Tag Archives: meg ryan

I’ll have what she’s having…

diner

Nostalgia is a funny thing. It’s not rational–the things for which we become nostalgic.  Wikipedia sums up, “The term…describes a longing for the past, often in idealized form.”  Idealized form.  That makes sense.  That explains why I get nostalgic so often–I’m quite idealistic.  Take that diner there.  I only went there once.  The service wasn’t great.  I ordered a omellete and it ended up coming with both cheese and shell inside.  And not just a little bit of shell–two eggs worth of shell. It has since closed, which isn’t a huge surprise– But still I’m nostalgic for it.  I’m nostalgic for the person I went there with, the neighborhood surrounding it, and the person I was.

=== Records supplied ===
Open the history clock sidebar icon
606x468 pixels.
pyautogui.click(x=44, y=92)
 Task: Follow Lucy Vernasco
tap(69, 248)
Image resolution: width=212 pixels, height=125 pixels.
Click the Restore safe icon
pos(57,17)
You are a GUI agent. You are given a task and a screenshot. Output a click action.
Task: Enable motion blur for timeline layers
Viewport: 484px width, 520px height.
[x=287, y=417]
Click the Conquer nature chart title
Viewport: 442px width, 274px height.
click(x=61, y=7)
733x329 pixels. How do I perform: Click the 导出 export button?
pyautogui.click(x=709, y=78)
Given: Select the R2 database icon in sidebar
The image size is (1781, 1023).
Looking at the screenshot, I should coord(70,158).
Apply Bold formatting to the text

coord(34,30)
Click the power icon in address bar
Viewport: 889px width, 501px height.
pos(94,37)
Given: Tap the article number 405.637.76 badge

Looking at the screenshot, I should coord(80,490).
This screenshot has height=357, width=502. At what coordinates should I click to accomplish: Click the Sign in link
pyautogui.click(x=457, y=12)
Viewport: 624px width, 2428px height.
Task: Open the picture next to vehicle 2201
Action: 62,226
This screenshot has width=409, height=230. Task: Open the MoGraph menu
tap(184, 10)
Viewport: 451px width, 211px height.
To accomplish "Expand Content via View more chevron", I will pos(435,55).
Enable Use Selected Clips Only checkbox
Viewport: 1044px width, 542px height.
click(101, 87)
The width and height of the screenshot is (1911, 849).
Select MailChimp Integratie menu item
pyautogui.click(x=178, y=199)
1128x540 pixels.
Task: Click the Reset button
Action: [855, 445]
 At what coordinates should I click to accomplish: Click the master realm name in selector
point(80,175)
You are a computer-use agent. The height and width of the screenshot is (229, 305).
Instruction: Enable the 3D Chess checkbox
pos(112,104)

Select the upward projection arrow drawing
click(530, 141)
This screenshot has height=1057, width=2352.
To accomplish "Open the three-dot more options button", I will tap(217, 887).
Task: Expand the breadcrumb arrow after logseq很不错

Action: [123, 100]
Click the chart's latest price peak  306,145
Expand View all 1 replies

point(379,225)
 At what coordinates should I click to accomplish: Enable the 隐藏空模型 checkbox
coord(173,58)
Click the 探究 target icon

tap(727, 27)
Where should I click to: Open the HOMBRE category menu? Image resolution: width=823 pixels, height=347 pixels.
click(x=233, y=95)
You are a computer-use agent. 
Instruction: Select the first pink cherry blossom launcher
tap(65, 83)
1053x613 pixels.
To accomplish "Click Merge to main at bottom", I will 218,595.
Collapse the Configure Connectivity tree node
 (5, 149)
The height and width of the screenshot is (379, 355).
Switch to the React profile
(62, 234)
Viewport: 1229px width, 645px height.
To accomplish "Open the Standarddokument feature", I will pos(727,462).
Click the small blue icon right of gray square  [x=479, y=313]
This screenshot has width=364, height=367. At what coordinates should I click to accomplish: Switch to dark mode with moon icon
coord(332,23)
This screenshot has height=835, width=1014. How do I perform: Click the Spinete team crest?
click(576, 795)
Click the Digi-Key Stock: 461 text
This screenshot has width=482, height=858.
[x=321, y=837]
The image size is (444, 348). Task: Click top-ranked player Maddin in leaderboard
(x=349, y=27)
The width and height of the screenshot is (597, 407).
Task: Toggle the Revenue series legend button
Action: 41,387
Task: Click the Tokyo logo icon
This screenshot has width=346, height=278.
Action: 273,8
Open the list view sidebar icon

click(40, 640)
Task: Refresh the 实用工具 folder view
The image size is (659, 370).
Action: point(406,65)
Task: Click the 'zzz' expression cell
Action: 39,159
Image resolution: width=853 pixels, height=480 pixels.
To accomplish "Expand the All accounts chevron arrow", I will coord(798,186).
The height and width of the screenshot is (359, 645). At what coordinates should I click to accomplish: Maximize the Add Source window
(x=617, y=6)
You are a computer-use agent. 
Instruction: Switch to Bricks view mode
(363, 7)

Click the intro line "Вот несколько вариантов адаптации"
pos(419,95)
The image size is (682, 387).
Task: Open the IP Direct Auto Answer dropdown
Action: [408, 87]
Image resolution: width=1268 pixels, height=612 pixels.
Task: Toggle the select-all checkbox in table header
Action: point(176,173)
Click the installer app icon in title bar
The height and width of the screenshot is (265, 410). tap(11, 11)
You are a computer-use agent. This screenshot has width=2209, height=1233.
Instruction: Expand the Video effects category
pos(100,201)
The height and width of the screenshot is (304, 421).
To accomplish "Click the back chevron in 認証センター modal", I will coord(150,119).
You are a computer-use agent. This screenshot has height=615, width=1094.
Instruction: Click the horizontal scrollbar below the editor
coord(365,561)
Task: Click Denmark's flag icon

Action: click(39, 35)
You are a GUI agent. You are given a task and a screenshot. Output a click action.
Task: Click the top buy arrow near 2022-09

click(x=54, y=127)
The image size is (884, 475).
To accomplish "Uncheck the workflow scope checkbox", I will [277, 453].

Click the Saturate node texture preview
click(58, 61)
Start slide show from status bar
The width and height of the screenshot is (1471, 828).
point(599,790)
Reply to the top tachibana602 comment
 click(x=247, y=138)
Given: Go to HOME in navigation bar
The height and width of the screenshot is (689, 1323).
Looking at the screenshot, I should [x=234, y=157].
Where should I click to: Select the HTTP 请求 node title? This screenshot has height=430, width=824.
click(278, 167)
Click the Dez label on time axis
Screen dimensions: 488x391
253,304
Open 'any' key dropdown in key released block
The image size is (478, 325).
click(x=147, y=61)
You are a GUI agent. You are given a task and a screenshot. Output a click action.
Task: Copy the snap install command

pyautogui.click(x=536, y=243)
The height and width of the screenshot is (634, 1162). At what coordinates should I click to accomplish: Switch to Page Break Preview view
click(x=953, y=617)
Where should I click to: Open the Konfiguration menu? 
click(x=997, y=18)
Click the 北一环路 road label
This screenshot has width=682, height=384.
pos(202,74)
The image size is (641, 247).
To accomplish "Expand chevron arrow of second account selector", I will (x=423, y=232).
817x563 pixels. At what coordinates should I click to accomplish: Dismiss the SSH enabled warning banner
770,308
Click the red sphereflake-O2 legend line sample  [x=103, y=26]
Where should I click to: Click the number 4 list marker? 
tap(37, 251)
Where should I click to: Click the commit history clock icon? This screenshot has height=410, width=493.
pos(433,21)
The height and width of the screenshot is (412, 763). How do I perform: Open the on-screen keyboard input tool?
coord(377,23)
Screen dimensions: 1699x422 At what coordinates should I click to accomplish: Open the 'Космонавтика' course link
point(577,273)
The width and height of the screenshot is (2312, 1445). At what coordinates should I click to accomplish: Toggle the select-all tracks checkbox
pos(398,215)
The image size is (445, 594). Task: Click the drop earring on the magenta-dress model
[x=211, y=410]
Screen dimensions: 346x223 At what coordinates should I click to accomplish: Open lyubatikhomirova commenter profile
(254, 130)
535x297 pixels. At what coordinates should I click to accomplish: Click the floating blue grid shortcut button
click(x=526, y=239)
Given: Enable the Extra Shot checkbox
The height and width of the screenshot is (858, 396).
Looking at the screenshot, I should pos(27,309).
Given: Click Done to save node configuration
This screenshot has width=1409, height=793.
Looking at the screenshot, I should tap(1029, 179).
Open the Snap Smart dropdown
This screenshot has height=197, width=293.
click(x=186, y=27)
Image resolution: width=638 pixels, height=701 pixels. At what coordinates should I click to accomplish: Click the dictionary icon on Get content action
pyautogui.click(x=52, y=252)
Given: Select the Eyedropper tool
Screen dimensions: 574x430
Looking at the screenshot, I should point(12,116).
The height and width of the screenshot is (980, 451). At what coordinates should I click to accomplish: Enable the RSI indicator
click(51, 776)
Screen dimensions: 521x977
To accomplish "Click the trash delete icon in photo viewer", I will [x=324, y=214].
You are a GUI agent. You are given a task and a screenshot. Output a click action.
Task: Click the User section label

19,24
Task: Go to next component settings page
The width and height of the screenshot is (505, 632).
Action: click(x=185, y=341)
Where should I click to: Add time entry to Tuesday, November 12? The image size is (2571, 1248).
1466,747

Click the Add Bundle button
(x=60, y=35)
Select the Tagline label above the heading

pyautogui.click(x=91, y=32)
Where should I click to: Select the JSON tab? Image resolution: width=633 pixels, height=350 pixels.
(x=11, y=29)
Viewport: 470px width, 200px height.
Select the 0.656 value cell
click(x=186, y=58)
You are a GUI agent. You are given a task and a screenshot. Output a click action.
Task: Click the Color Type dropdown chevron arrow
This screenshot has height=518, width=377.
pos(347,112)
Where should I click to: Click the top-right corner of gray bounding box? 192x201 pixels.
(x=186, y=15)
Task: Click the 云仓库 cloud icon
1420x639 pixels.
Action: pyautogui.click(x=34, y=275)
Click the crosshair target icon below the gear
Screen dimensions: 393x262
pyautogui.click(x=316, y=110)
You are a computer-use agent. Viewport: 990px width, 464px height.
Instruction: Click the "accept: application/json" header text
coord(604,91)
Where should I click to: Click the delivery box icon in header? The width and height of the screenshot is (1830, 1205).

=== Exercise set ===
1. In the blog post on nostalgia, how many times did the writer go to the diner?
2. Print the part of the blog post on nostalgia that opens with the words containing "Tag Archives: meg" and closes with "person I was.".

=== Worked answers ===
1. Only once.

2.
Tag Archives: meg ryan

I’ll have what she’s having…

diner

Nostalgia is a funny thing. It’s not rational–the things for which we become nostalgic.  Wikipedia sums up, “The term…describes a longing for the past, often in idealized form.”  Idealized form.  That makes sense.  That explains why I get nostalgic so often–I’m quite idealistic.  Take that diner there.  I only went there once.  The service wasn’t great.  I ordered a omellete and it ended up coming with both cheese and shell inside.  And not just a little bit of shell–two eggs worth of shell. It has since closed, which isn’t a huge surprise– But still I’m nostalgic for it.  I’m nostalgic for the person I went there with, the neighborhood surrounding it, and the person I was.